TRY IT:
What lines of the material below hold the string "Task"? Copy them out.

SOURCE DATA Block Start

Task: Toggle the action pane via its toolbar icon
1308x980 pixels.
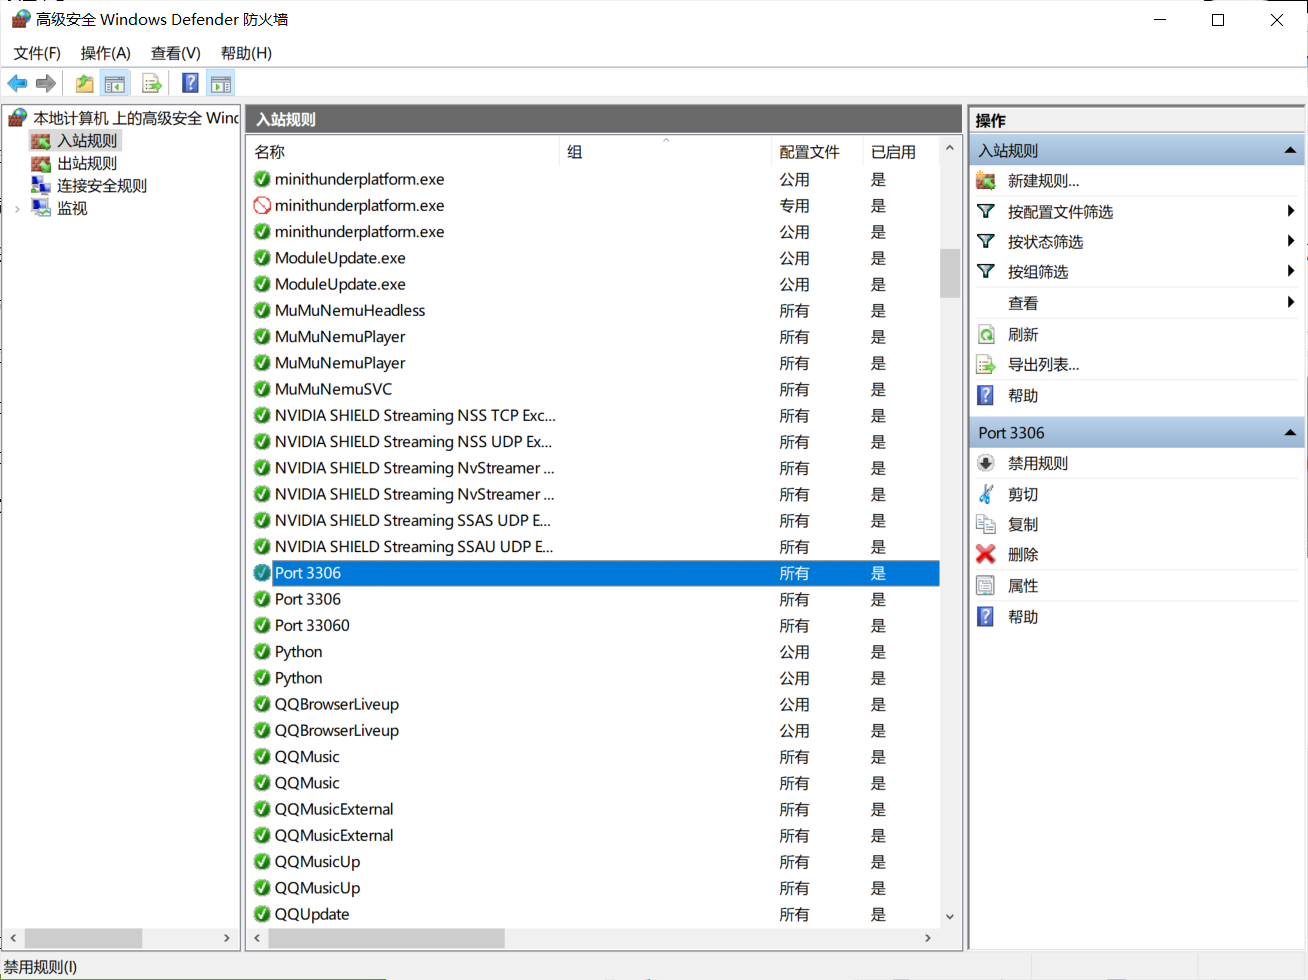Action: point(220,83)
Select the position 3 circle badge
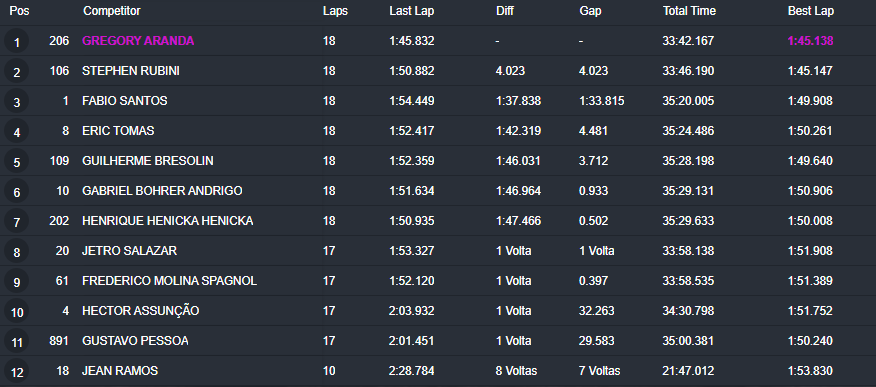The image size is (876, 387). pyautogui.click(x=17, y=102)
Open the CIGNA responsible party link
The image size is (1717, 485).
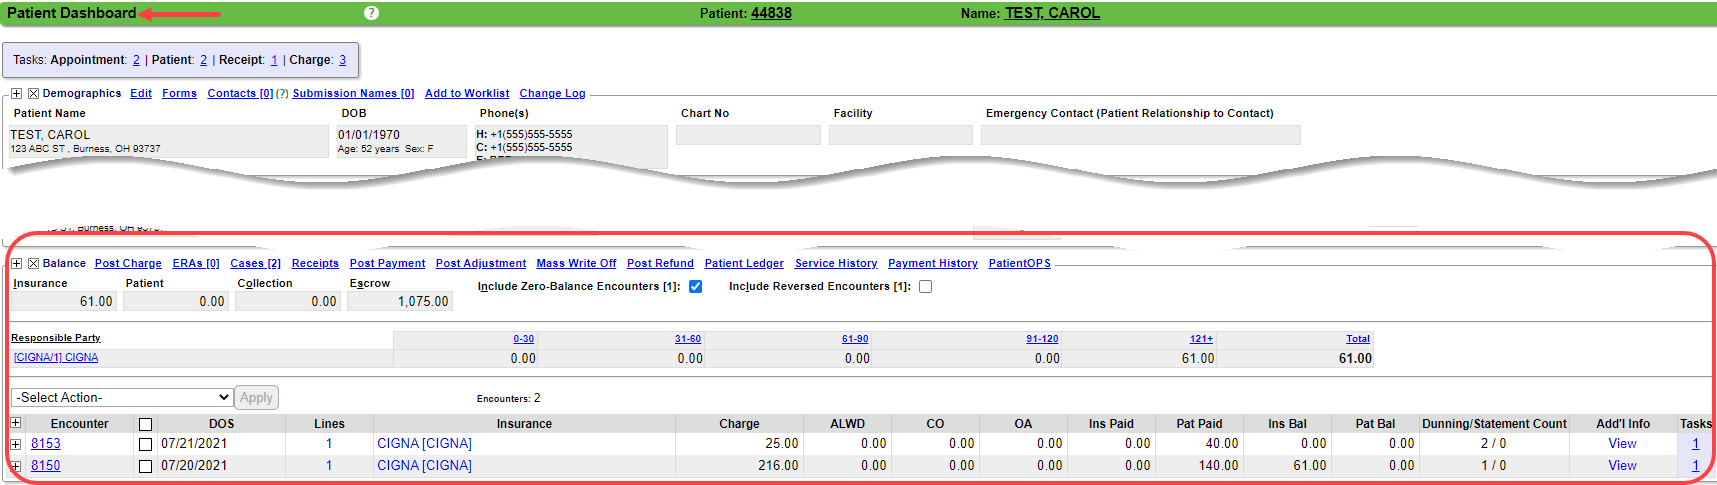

SOURCE DATA Block End
SOURCE DATA Block Start

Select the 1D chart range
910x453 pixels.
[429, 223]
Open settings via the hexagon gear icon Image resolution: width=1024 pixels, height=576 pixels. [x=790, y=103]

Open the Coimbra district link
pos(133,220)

SOURCE DATA Block End
SOURCE DATA Block Start

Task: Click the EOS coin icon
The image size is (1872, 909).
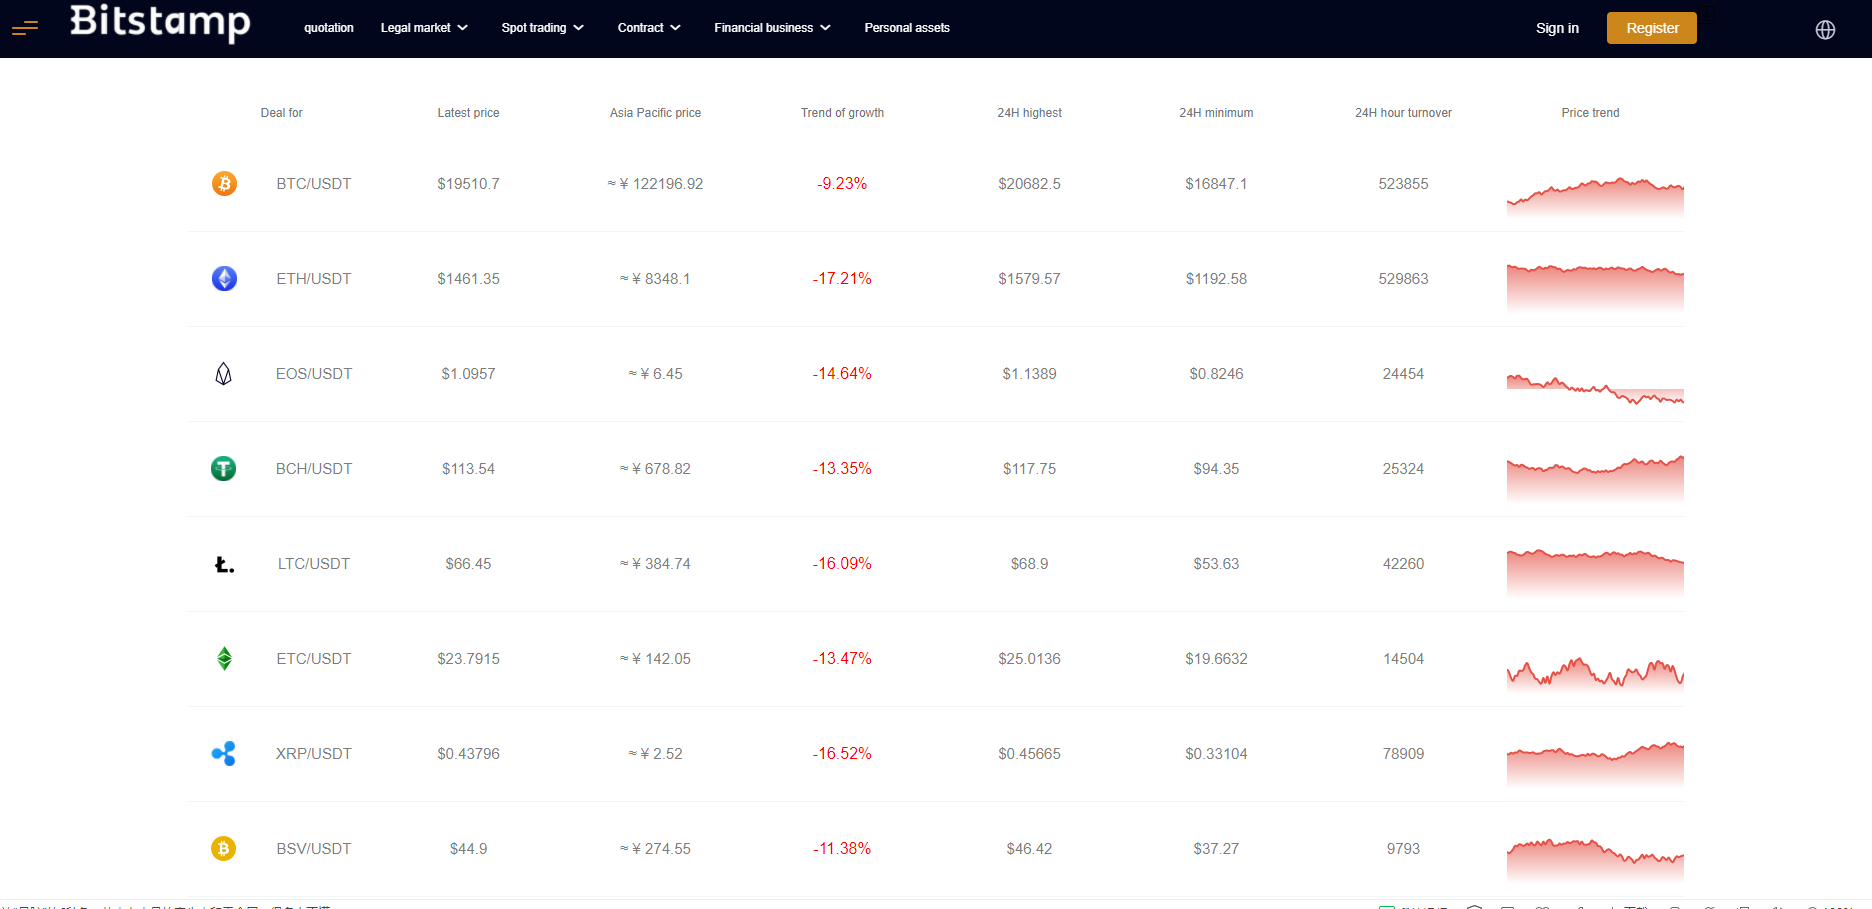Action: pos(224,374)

SOURCE DATA Block End

EXERCISE OUTPUT:
Task: Toggle the action pane via its toolbar icon
Task: Click the EOS coin icon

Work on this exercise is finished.